In one Brookings Institute report from 2020 it is noted that the South Korean authorities have also introduced nationwide surveillance for other purposes, such as tax fraud:

Even before the COVID-19 outbreak, the Korean government was collecting large amounts of transaction data to investigate tax fraud. Literally every credit card and banking transaction in Korea is recorded in government databases. During the outbreak, this information was used to retrospectively track where people went: not just in cafes and restaurants, but also on buses and subways (the latter two are mostly cashless). In the case of patient no. 10422, such transactions would have revealed visits to the supermarket and burger shop, allowing authorities to quickly quarantine and sterilize both places.

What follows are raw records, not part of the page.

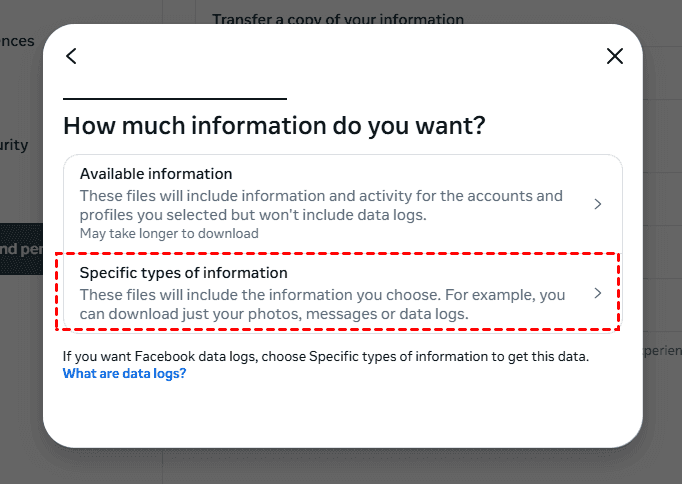Image resolution: width=682 pixels, height=484 pixels.
Task: Click the 'May take longer to download' note
Action: pyautogui.click(x=169, y=233)
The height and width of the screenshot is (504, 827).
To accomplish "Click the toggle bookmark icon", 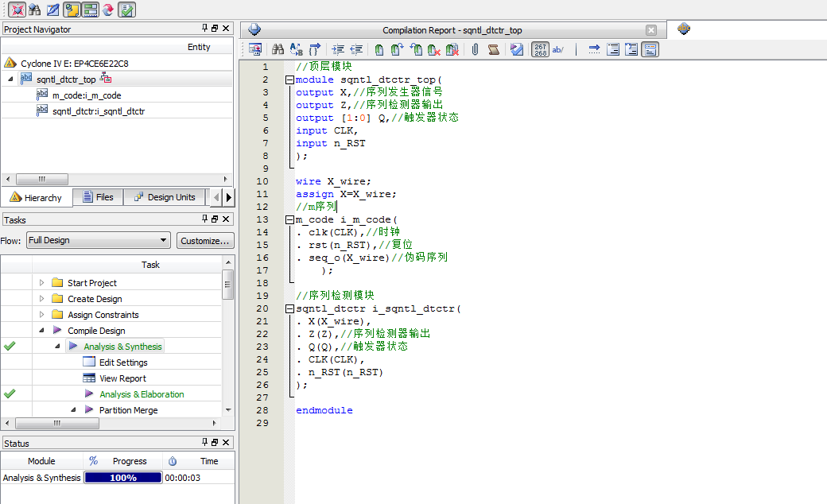I will 379,49.
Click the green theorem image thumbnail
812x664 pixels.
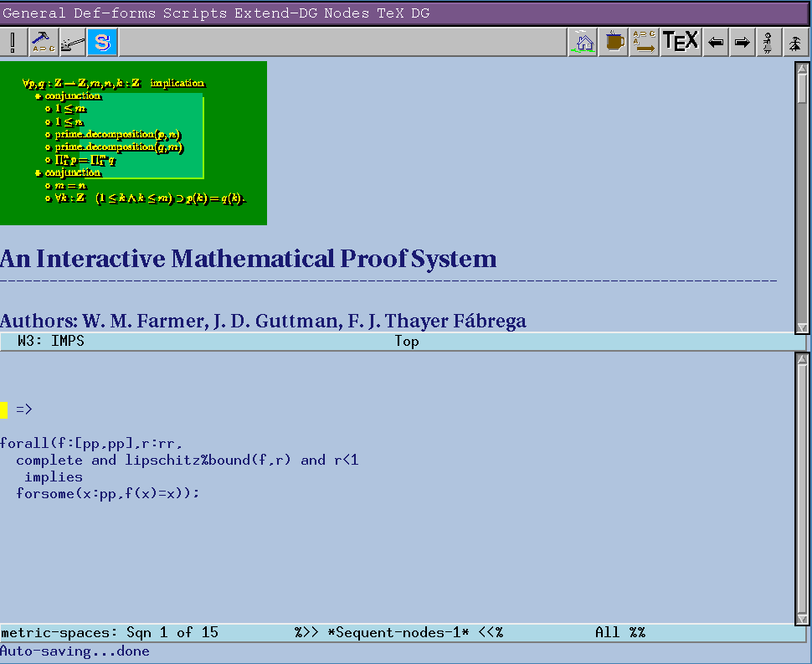pos(133,142)
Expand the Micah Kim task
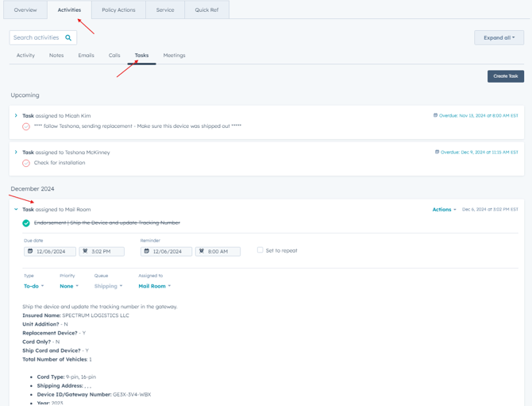 (16, 116)

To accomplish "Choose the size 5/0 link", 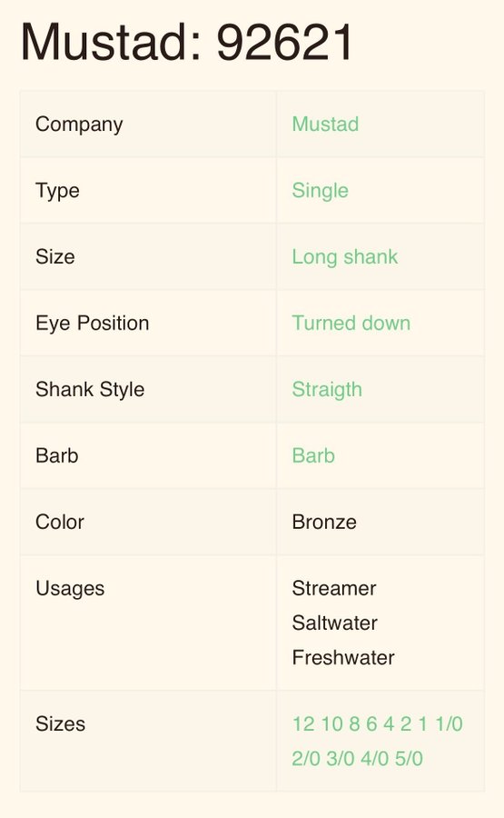I will (x=409, y=759).
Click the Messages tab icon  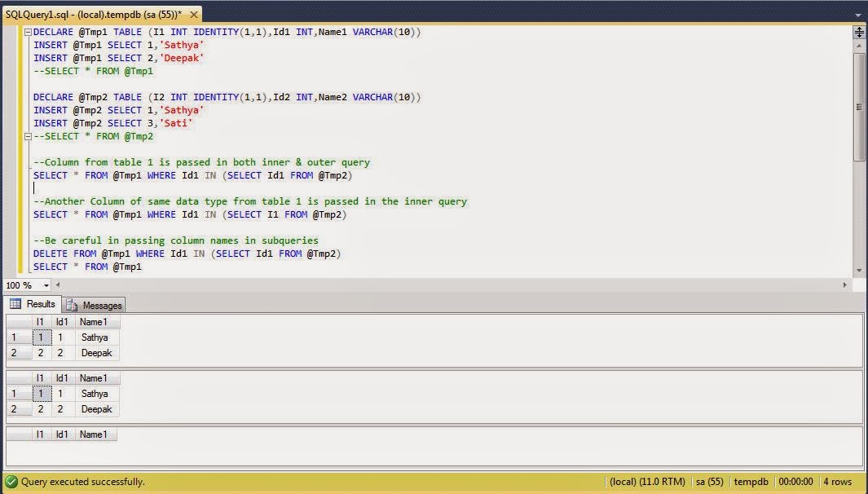tap(73, 304)
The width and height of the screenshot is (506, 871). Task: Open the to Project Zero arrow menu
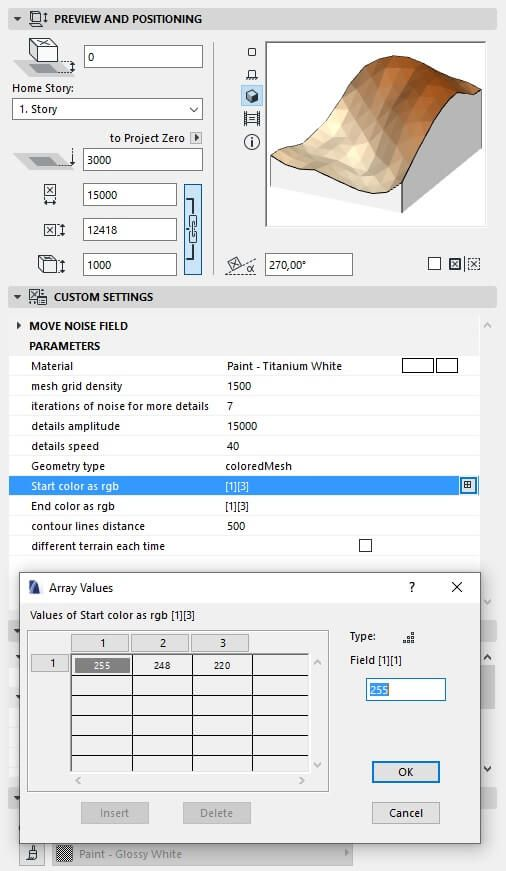click(196, 138)
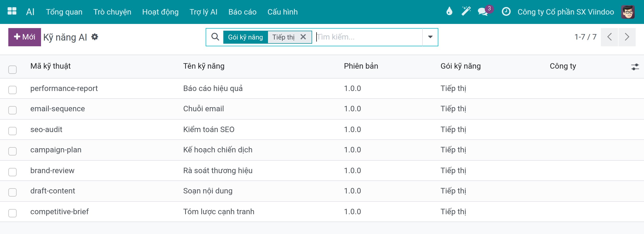
Task: Open the apps grid menu icon
Action: 12,11
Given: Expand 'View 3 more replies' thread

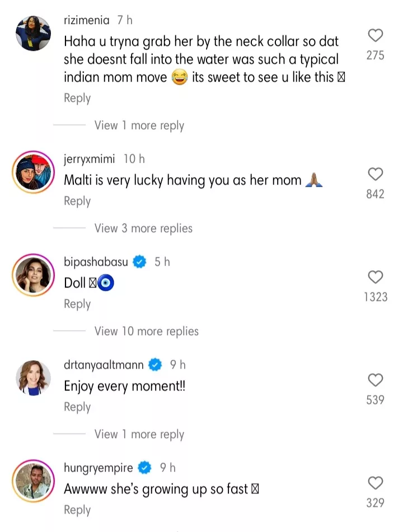Looking at the screenshot, I should [143, 228].
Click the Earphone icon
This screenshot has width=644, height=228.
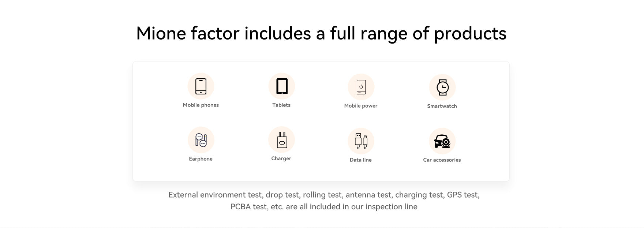pyautogui.click(x=201, y=140)
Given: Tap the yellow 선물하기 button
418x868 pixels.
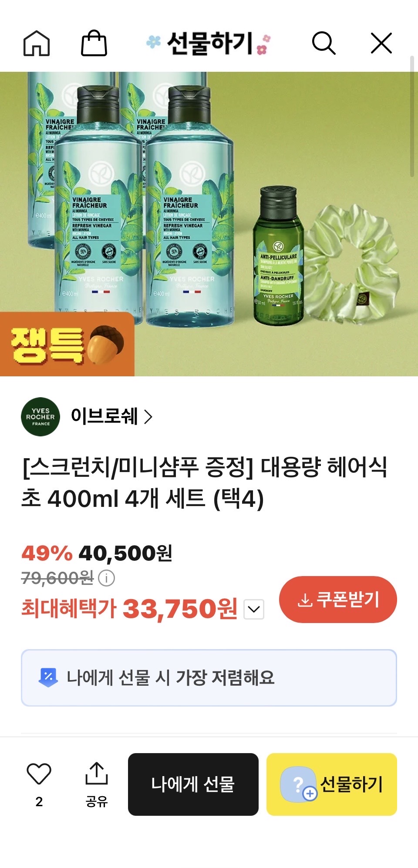Looking at the screenshot, I should (x=332, y=784).
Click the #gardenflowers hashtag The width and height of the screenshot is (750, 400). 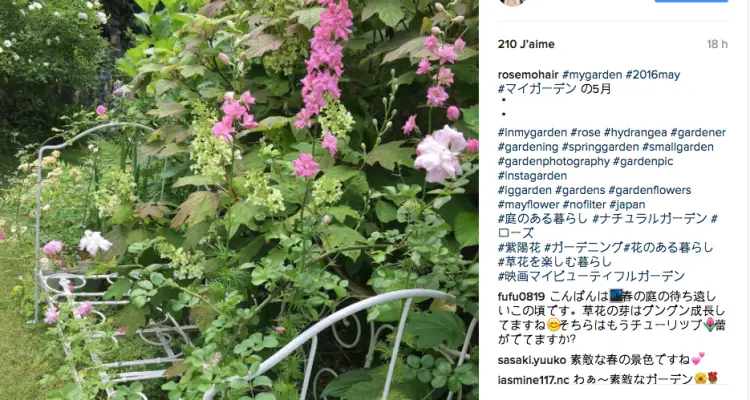650,190
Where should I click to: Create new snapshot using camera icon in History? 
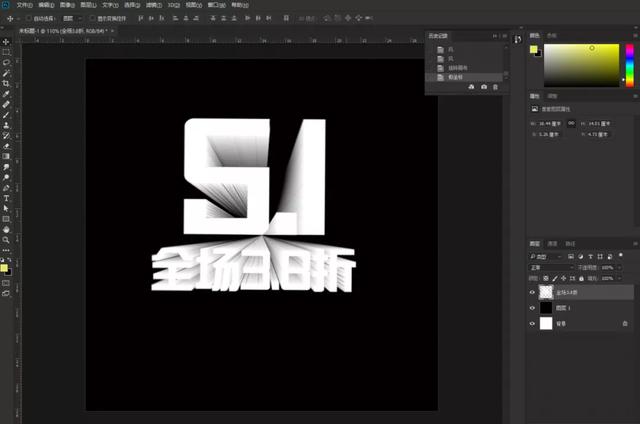point(484,88)
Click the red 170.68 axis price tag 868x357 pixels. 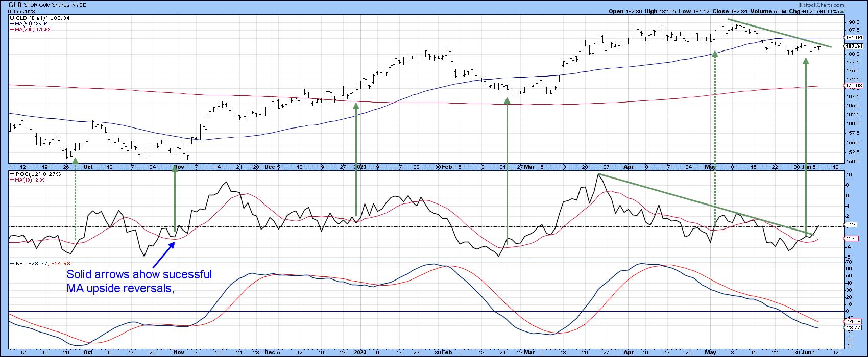(854, 86)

The system established in Bucheon has been declared legal by the Korean Disease Control and Prevention Authority “as long as it is used within the framework of disease control and prevention laws.”

Fortunately, TNA added, “However, some lawmakers are trying to stop the rollout of the project by raising privacy breach concerns.”

One of them, Park Dae-chul, a member of the conservative People Power Party, told Reuters that “the government’s plan to become Big Brother under the guise of COVID is a neototalitarian idea.

“It is absolutely wrong to monitor and control the public with the help of taxpayers’ money and without the consent of the citizens,” added Park.

The city administration explains that citizens must participate in the monitoring system voluntarily and those who do not will not be monitored. And maybe in South Korea you can take government officials at their word.

But we do know that in America we have a deep state intelligence and surveillance apparatus that doesn’t care about or adhere to privacy and other constitutional provisions that protect individual freedoms. Hence, should such a system be introduced in the US, it will definitely be abused, mainly by Democrats.

“The Party told you to reject the evidence from your eyes and ears,” warned George Orwell, according to the TNA, adding, “In a free democratic nation, this really does happen.”

This technology is also available in America. We wouldn’t be surprised if it isn’t already being tested.